If the CPU reads via an address in the cached range, it will check the cache first, and will copy the value from main memory to cache if needed. If it writes a value, the value will be written to the cache, and only updated in main memory later. This is normally completely transparent from the programmers POV. There's also an independent instruction cache, but we'll ignore that for now.
The specific rules are described in the ARM documentation (see ARM946E-S Technical Reference Manual, chapter 3 "Caches", and chapter 6, section 5 "The write buffer"). Mostly we can ignore the details, but the rules concerning coherency are important:
3.3.4 Data cache validity
...
The ARM946E-S processor does not support external memory snooping. Any shared data memory space therefore, must not be cachable.
In other words, if an external device modified memory, the CPU won't know. If the CPU happens to have a value for this address in cache, it will happily use that old value. Similarly, if the CPU writes to an address in the cached range, external devices may not see that value until it has made its way through the cache and write buffer.
Since there are a bunch of external devices that are directly tied to main memory (the sensor frame buffer, the display frame buffers) the canon firmware uses the uncached range to interact with them. It appears that some lower level IO functions (read(), write()) also use DMA, and so only work reliably on uncached addresses.

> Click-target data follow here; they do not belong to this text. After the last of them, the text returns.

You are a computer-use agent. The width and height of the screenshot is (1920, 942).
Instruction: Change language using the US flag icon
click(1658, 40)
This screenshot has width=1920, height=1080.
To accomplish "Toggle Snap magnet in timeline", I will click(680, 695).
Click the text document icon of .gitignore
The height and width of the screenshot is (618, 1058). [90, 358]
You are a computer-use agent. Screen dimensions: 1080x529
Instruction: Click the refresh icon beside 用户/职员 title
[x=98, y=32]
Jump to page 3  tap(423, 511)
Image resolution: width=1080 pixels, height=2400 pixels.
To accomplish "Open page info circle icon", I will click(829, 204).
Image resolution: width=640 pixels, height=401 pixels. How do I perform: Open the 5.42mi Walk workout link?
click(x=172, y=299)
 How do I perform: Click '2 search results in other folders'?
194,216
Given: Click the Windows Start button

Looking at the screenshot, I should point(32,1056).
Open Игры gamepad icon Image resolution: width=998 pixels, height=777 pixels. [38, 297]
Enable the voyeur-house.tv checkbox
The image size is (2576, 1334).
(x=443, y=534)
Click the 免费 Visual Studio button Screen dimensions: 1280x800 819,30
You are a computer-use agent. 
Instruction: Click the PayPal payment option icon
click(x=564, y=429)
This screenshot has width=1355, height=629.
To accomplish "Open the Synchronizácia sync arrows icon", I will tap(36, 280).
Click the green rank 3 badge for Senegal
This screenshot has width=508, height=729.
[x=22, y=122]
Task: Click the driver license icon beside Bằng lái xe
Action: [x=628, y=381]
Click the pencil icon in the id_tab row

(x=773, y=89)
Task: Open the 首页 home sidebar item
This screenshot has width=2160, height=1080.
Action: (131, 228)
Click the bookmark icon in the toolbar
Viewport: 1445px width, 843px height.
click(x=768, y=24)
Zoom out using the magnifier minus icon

CHDK actually breaks this rule with the "raw buffer cached" option for DNG, accessing the raw buffer via the cached range. This is technically wrong (we should flush before we start and flush and drain write buffer when done, or something like that) but appears to work. The data volume is so much larger than the cache (4k on most or all CHDK cameras) that most of it will have been flushed out anyway.
OK that's very exciting, but what should I use where ?
- All normal operations should be on cached memory. You don't have to manage the caching, unless you are dealing with external hardware that maps directly to main memory. All the CHDK code and variables is accessed through the cached range.
- malloc()/free() operate on addresses in the cached ranged. This should be used for any dynamically allocated data, except the following:
- umalloc()/ufree() operate on uncached addresses. Use them if and only if that memory has to be passed to a low level function that expects uncached memory. Generally in CHDK the only functions with this requirement are read() and write().